Top of Excerpt to read

I realised almost immediately when I got to the first job today that I put the gauge on the wrong side of the flow meter. It should have been on the other side :-( 

We got east for a few days now, I was hoping to get this sorted and paint the chipper over the break, got the paint and the $$$ stickers, don't want to do a nice paint job then wreck it by spilling hydraulic oil all over the chipper so I guess I'll just have to leave it for a few more days.

Shaun


----------



## CalTreeEquip (Mar 28, 2013)

Sounds to me like your control valve needs new O rings. If your getting 2000 psi or so when you close the control valve you installed then the pump is fine and the pressure relieve valve is working as well. It could be the cylinder but I have never had to replace one of them, replaced or rebuilt a bunch of control valve though. They take a lot of abuse. If the feed wheels work well then its probably not the pump. If the wheels are spinning and you hit the lift cylinder and it doesn't go up and the wheels stop turning or turn slow then it might be the pump. If you then put the wheel in neutral and the cylinder does go up, thats a pressure problem as well, could be the pressure relieve valve. It all depends on how the hydraulics are configured and I have seen different configurations one them. I usually draw a schematic of the system before I do anything since the placement of the different control valves effect the flow of pressure through the system. It helps to look at a map while your working on it. Also take a few pics so you don't reattach the hoses in the wrong place. I once replace a hydraulic pump because I didn't have pressure because the knucklehead fool city mechanic switched two hoses.


----------



## imagineero (Jan 26, 2014)

Just a follow up on this. I finally got the pressure gauge and valve mounted correctly, and found that the machine was making 1000psi when cold lifting, but would drop down to 500 when hot. Closing the valve and activating lift (so no fluid could pass through and the gauge saw the full pressure) gave me over 2,000 PSI which was a pretty clear indicator the lift/crush cylinder was internally bypassing so I ordered a replacement lift/crush cylinder and fitted it. The problem was immediately solved and it now works very well, lifts easily to full open and is easy to control. The swapover was straighforward.

Bottom of Excerpt to read
Top of Data under study

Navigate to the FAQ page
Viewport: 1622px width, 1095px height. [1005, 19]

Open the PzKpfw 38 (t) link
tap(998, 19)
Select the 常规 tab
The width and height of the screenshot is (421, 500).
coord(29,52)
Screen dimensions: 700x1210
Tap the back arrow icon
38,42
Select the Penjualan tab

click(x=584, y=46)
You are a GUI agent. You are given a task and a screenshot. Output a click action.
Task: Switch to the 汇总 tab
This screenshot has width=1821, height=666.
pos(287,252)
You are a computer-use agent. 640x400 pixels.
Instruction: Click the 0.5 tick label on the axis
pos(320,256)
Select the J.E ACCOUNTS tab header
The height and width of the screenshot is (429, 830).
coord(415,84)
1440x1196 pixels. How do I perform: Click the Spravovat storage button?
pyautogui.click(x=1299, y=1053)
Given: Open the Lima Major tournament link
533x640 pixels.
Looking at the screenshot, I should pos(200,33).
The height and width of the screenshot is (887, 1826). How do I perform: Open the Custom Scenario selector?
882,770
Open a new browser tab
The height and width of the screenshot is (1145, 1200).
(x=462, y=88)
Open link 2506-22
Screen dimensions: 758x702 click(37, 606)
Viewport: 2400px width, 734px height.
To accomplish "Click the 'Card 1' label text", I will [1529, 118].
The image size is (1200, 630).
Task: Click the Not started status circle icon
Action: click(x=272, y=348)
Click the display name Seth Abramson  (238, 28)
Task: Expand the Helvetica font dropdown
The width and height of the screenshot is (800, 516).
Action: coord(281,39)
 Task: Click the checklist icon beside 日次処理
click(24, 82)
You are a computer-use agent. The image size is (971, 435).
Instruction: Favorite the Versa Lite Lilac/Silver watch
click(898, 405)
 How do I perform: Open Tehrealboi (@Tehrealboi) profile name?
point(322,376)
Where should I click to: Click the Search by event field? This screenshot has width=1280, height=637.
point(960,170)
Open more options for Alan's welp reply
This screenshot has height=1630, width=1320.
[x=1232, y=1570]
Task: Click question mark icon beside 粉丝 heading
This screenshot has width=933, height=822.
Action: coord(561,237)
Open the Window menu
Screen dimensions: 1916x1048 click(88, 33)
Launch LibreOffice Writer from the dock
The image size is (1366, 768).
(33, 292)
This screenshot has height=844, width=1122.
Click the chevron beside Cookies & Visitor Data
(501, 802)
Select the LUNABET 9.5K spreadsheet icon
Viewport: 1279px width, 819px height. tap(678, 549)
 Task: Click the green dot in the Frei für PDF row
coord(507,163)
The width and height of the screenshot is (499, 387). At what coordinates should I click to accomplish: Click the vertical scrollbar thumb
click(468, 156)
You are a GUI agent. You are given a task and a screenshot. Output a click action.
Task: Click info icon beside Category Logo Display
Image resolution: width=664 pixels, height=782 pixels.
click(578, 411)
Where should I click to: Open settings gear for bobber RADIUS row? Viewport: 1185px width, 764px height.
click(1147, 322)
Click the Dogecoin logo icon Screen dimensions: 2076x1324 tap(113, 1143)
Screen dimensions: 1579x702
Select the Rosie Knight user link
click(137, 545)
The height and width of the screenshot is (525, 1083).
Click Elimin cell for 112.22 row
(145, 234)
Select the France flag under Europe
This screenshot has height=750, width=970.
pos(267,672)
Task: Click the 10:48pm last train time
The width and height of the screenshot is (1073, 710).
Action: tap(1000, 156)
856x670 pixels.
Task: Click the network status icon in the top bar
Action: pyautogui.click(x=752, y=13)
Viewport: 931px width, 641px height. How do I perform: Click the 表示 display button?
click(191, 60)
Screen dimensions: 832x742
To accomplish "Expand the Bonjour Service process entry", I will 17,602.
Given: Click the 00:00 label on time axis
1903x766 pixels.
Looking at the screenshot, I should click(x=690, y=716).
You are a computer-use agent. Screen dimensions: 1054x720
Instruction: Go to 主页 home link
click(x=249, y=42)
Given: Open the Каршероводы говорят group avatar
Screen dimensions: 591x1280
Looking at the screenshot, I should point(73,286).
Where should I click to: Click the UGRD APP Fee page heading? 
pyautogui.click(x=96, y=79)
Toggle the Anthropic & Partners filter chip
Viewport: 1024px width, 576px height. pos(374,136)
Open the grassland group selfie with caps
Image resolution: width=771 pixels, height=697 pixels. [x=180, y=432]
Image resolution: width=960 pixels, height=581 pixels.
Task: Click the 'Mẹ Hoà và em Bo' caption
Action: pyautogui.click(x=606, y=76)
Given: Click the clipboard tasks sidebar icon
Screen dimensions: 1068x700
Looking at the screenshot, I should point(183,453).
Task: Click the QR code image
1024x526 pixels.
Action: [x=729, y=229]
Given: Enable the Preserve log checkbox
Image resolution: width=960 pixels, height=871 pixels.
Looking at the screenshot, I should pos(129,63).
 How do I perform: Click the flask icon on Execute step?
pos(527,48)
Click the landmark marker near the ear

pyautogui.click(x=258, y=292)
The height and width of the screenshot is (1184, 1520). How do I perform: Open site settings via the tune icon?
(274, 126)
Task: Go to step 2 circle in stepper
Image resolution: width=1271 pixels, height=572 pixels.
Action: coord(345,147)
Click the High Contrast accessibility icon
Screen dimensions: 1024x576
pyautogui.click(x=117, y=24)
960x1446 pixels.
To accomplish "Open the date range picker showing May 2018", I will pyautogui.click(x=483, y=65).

Bottom of Data under study

What passage of the wood chipper hydraulics thread starts at "## imagineero (Jan" and ends at "swapover was straighforward."? Copy it out word for word.

Answer section ->
## imagineero (Jan 26, 2014)

Just a follow up on this. I finally got the pressure gauge and valve mounted correctly, and found that the machine was making 1000psi when cold lifting, but would drop down to 500 when hot. Closing the valve and activating lift (so no fluid could pass through and the gauge saw the full pressure) gave me over 2,000 PSI which was a pretty clear indicator the lift/crush cylinder was internally bypassing so I ordered a replacement lift/crush cylinder and fitted it. The problem was immediately solved and it now works very well, lifts easily to full open and is easy to control. The swapover was straighforward.